**Exercise set**
A. Copy a passage from the ABI post, starting at the words containing "An ABI is very" and ending after "a lower level.".
B. List the section headings that appear in the ABI post after its title.
C. Pick up the ABI post after its last sentence and continue it.

[START OF Document section]

On Application Binary Interface

Some time ago I tried to dive into the topic of ABI (applicaiton binary interface) and it turned out to be surprisingly deep and multi-faceted. This post is a collection of hopefully key points, and just random ABI-related pieces.

Overview

Wikipedia definition gives us:

In computer software, an application binary interface (ABI) is an interface between two binary program modules; often, one of these modules is a library or operating system facility, and the other is a program that is being run by a user.

Top SO answer is a bit more specific:

An ABI is very similar. Think of it as the compiled version of an API (or as an API on the machine-language level). When you write source code, you access the library through an API. Once the code is compiled, your application accesses the binary data in the library through the ABI. The ABI defines the structures and methods that your compiled application will use to access the external library (just like the API did), only on a lower level.

In general, ABI covers various parts of the stack (from CPU register allocation and usage, to kernel ABI, to userspace library and language ABI), including:

  • CPU instruction sets
  • calling conventions (e.g. passing of arguments and return value)
  • layout and alignments of data (e.g. in structures)
  • system call interface (how exactly userspace can call a kernel function)
  • binary format of object files
  • language-specific stuff like C++ name mangling and exceptions
  • etc etc

ARM

Speaking about ARM in particular, ABI for 32 bit platforms is covered in about a dozen of separate documents.

Linux kernel

Linux kernel ABI is known to be very stable, which in practice means that any program compiled for an old kernel (let’s say 10+ years old) has a very good chances to run on modern kernel. This is ensured, in particular, by keeping system call interface stable, so for example type or number of parameters never changes, and system calls are never removed.

Note: internal kernel ABI and API is not stable at all, interfaces are often refactored and changed for the better, triggering corresponding changes in modules that are using them.

libc

Libc is generally backward-compatible, however nowadays glibc provides versions for its exported symbols, meaning that program compiled with newer glibc cannot be run on older version. This is why some people keep old Linux version on a build server for compiling and linking against old libc.

Shared libraries

Shared libraries typically use major-minor (sometimes also patch) version scheme, e.g. libfoo.so.X.Y, with major version changing together with incompatible ABI changes, and minor or patch versions chaning with compatible changes/bug fixes.

[END OF Document section]
[START OF Extracted entries]

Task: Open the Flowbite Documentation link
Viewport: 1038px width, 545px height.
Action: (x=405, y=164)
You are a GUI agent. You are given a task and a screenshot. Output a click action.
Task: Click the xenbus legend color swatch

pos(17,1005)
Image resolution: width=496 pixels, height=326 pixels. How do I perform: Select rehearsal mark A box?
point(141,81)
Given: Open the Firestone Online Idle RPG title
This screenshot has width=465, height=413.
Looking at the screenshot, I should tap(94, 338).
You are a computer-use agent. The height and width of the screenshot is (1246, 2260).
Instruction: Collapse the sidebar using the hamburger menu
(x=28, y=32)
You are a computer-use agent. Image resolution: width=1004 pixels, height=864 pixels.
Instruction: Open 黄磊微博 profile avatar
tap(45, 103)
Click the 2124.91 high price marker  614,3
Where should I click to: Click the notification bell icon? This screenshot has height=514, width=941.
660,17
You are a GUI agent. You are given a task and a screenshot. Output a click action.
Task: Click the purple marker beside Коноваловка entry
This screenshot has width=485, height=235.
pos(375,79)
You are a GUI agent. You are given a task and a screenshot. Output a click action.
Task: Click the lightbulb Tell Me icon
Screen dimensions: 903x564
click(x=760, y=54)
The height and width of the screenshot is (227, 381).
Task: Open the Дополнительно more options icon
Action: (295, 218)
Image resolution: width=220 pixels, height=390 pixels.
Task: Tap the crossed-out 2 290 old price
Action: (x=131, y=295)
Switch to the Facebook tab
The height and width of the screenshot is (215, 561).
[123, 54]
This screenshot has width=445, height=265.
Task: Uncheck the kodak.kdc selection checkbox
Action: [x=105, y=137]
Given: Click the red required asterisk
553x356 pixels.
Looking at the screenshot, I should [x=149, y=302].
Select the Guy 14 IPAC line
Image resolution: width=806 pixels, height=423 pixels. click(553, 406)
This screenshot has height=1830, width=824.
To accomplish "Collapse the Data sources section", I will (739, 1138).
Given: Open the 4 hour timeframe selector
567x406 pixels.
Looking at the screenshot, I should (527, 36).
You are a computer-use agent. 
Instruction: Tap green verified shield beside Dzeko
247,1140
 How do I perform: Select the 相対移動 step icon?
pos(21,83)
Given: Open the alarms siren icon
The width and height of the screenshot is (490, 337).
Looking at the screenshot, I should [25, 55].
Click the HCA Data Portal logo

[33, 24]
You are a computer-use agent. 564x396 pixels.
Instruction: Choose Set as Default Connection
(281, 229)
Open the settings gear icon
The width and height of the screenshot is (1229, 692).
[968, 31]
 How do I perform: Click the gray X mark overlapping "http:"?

[END OF Extracted entries]

**Final answers**
A.
An ABI is very similar. Think of it as the compiled version of an API (or as an API on the machine-language level). When you write source code, you access the library through an API. Once the code is compiled, your application accesses the binary data in the library through the ABI. The ABI defines the structures and methods that your compiled application will use to access the external library (just like the API did), only on a lower level.

B.
Overview
ARM
Linux kernel
libc
Shared libraries

C.
Here’s a good article on the topic.

Since different distributions contain different sets and versions of libraries, it’s typical for proprietary Linux programs to ship with all of its dependent libraries, wrapped with LD_LIBRARY_PATH scripts.

Compilers

Compilers are naturally related to ABI, since they actually produce machine code. And speaking of C/C++, since language standard doesn’t enforce any particular ABI, code produced by two different compiler or two versions of the same compiler is generally incompatible. Quoting this SO post:

This lack of compatibility also extends to different versions of the same compiler. In general, programs and libraries compiled with older and newer versions of a compiler cannot be linked together, and those compiled with MSVC cannot be linked with those compiled by GCC.

There is a specific and very useful exception. Every platform provides a dynamic linking ABI (Application Binary Interface) and any program in any language that can conform to that ABI is compatible. Therefore it is generally possible to build a DLL (on Windows) with MSVC (or something else) and call it from a program compiled by a different version of MSVC or by GCC and vice versa.

Toolchains

Further related to compilers is a notion of toolchain, which usually consists of compiler, binary utils (e.g. as or ld), libc, debuggers, etc. Linux toolchains are usually named using the following scheme: arch-vendor-(os-)abi, for example arm-none-eabi-gcc.

Personal anecdote: kernel compiled with a newer version of the same toolchain silently crashed on start, while using two years older version produced a working kernel.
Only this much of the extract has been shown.